Répondez aux questions suivantes d'après le texte sur les plateformes de jeux PC :
(a) Il y a combien de temps environ qu'Electronic Arts a cessé de vendre ses jeux sur Steam ?
(b) En quelle année Blizzard a-t-il lancé le service Battle.net ?
(c) Sur quelle plateforme la version PC de Black Ops 4 sera-t-elle intégrée ?

§ TEXTE SOURCE
++++

Les données sur les joueurs et leur comportement d’achat sont devenues un carburant marketing précieux à conserver jalousement.
Electronic Arts a été le premier. Il y a trois ans environ, Electronic Arts a cessé de vendre ses jeux sur Steam. Ils ne sont désormais disponibles que sur Origin (et via des vendeurs tiers à qui Origin vend des lots de clés). Outre un avantage technique incontestable (il est plus facile de gérer tous les joueurs sur la même plateforme que de faire cohabiter Steam et Origin), il s’agit surtout d’une motivation financière et stratégique : stratégique car les données sur les joueurs et leur comportement d’achat sont devenues un carburant marketing précieux à conserver jalousement ; financier parce qu’avec le développement des microtransactions, il est devenu intolérable pour les éditeurs que Steam puisse prendre sa dime de 30-40 % sur chaque transaction liée à sa plateforme. C’est le modèle même des Gaas qui pousse à cette concentration.
Et là vous me dites, il reste un mystère. En 1996, Blizzard, pionnier dans ce domaine, lançait le service Battle.net pour permettre aux futurs joueurs de Diablo de jouer facilement en ligne. En vingt-deux ans le service a beaucoup évolué et est devenu une boutique qui rassemble les jeux Blizzard et leurs différents services : tournois, classements, etc. Battlenet a toujours été très populaire, grâce au succès continu des jeux Blizzard, mais aussi à son efficacité, et le fait qu’il ne soit pas plus utilisé par Activision après le rachat de Blizzard était une sorte d’anomalie. Une anomalie qui est peut-être sur le point de prendre fin, puisque Activision Blizzard vient d’annoncer que la version PC de son prochain Call of Duty, Black Ops 4, ne serait pas disponible sur Steam mais intégrée à Battlenet (jusqu’à présent, le seul jeu non Blizzard de la plateforme était Destiny 2, présenté comme une exception). Sans savoir si cette annonce est un prélude à une disparition totale des jeux Activision de Steam, on notera quand même qu’en novembre 2018, la guerre des shooters entre Call of Duty et Battlefield se passera entièrement hors de Steam.

++++

§ EXTRAIT DES DONNÉES
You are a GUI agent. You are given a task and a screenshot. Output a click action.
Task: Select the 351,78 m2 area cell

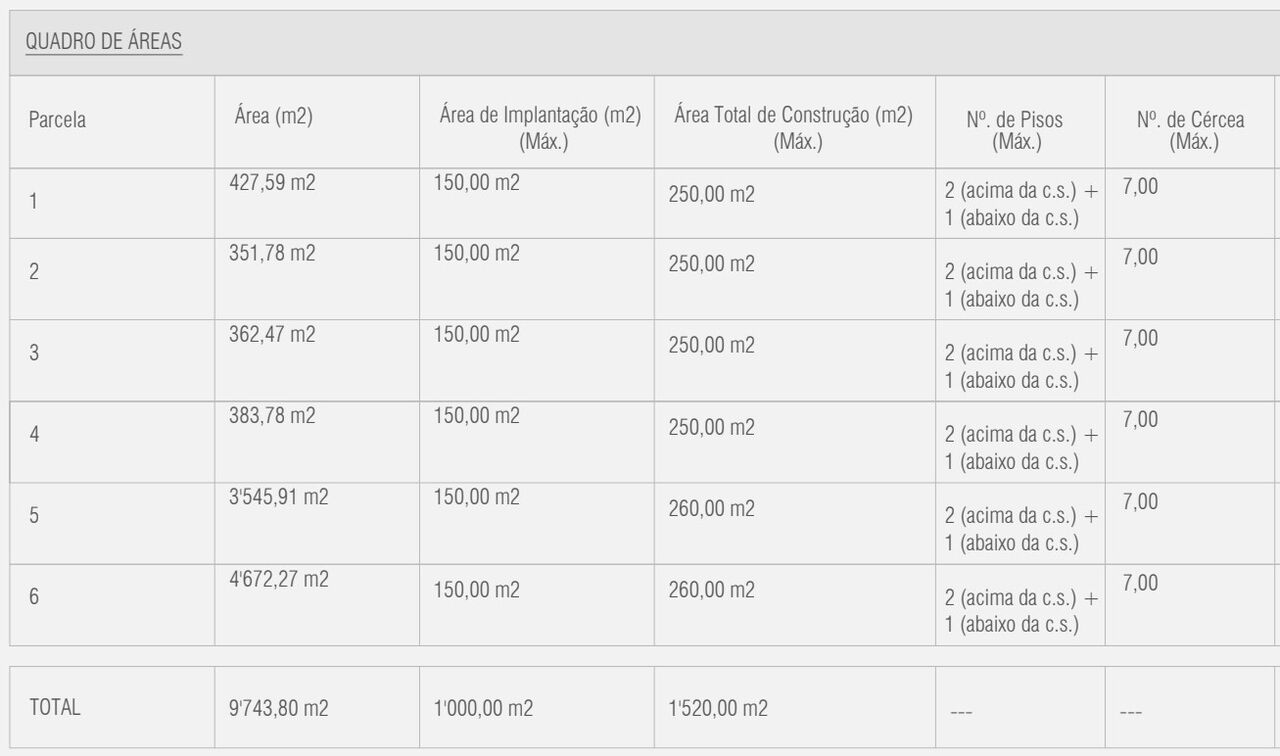tap(272, 253)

++++

§ RÉPONSE
(a) Il y a trois ans environ.
(b) En 1996.
(c) Sur Battlenet.